** start of DATA TO PROCESS **

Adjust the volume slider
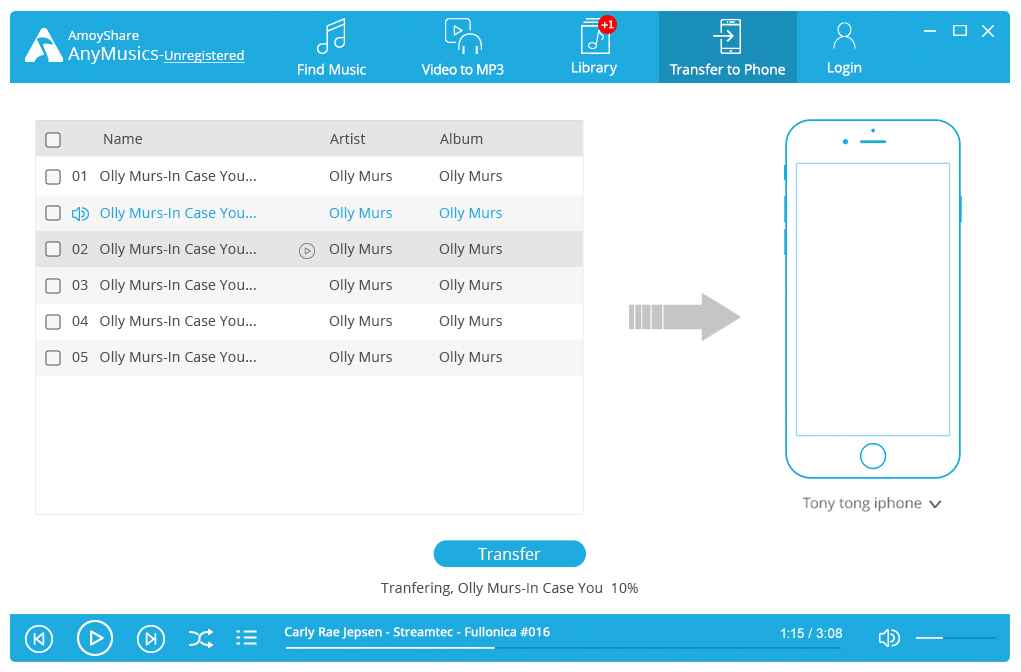[x=955, y=638]
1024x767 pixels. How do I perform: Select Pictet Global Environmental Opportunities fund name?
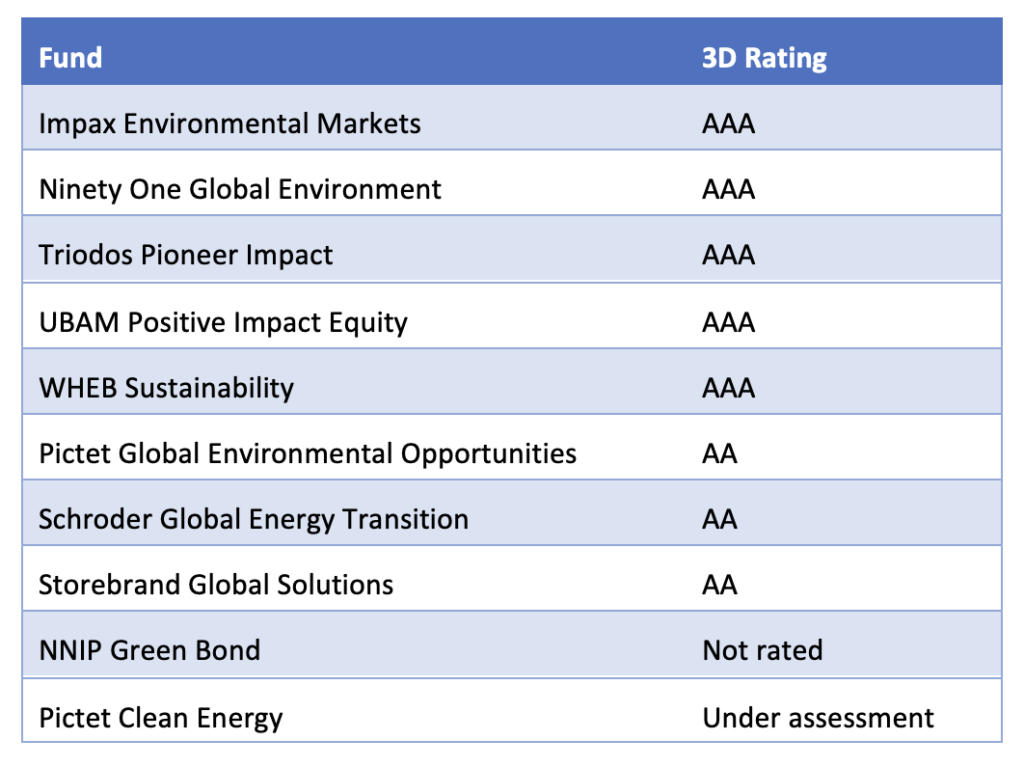[x=308, y=453]
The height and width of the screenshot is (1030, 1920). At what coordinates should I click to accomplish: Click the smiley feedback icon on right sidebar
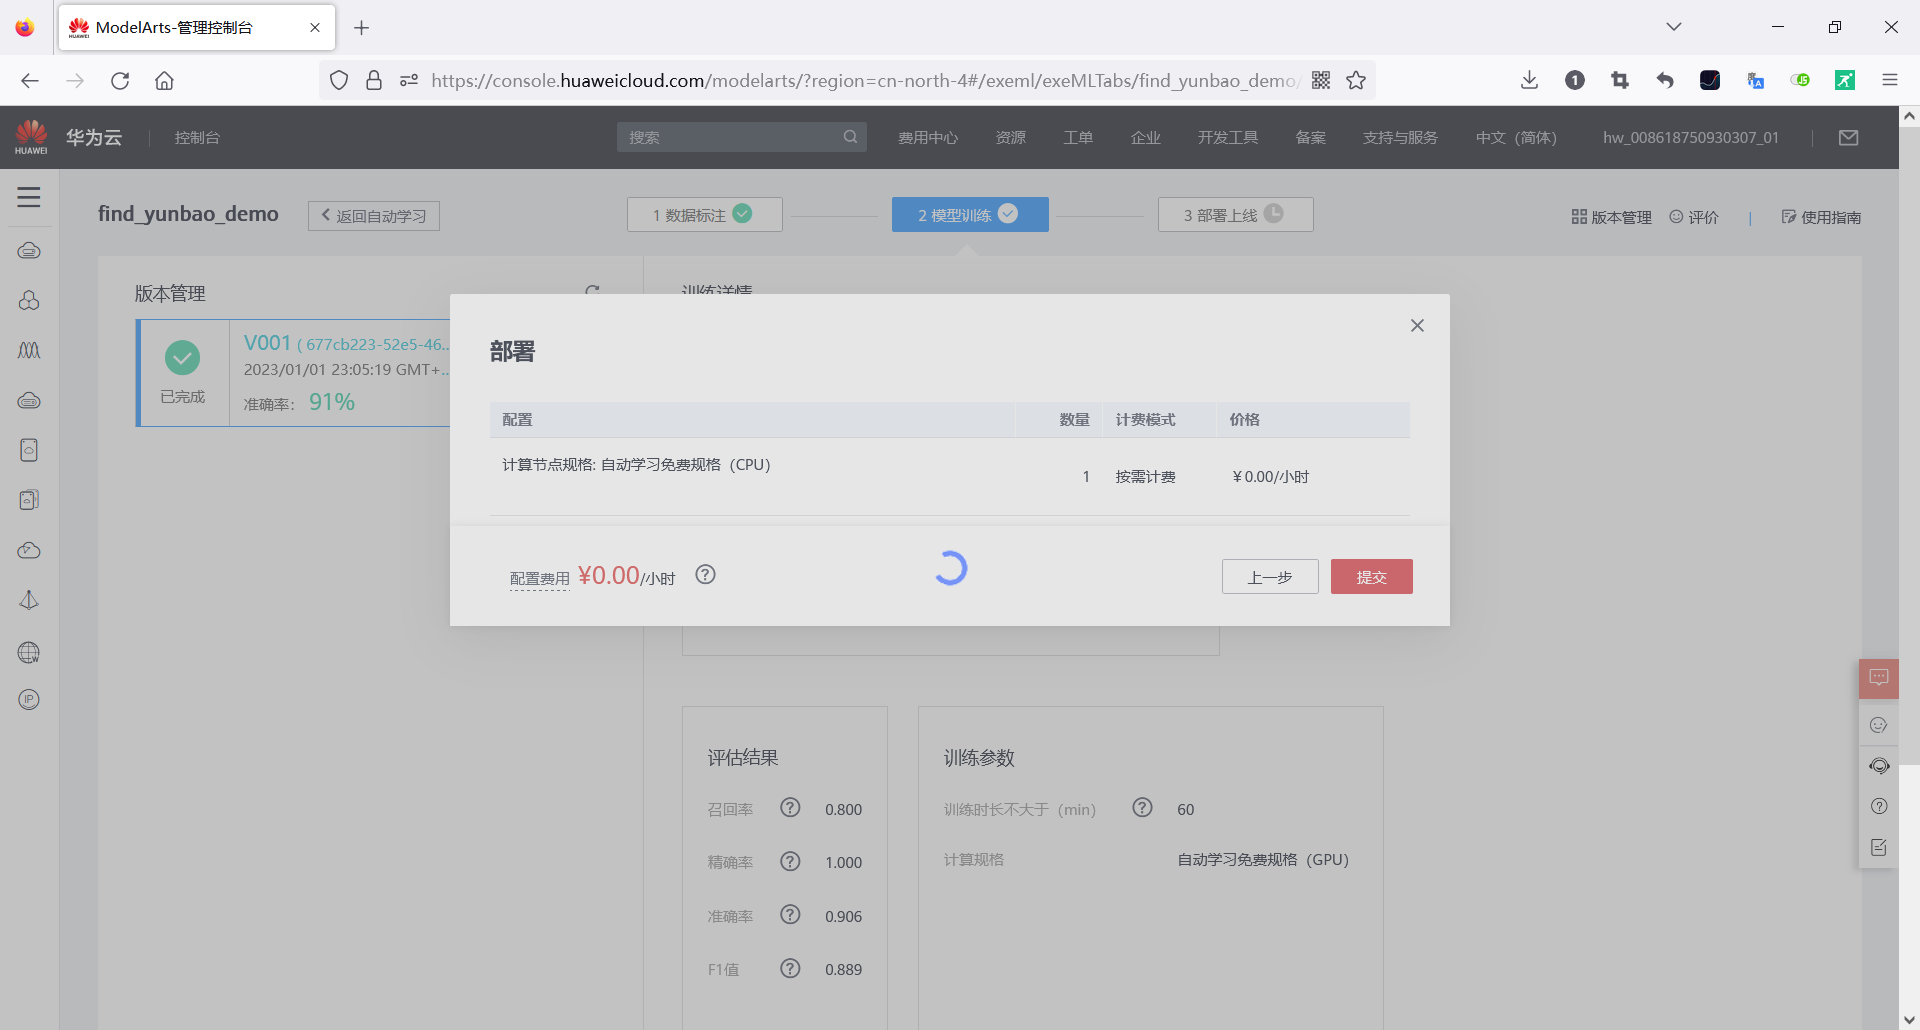1878,725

** end of DATA TO PROCESS **

* CHALLENGE *
Can you quote the material word for word, beginning at the line that contains "The height and" and continuing through the end of the material, with the pictures left out?

* RESPONSE TO THE EXERCISE *
The height and width of the screenshot is (1030, 1920). At what coordinates should I click to accomplish: Click the smiley feedback icon on right sidebar
1878,725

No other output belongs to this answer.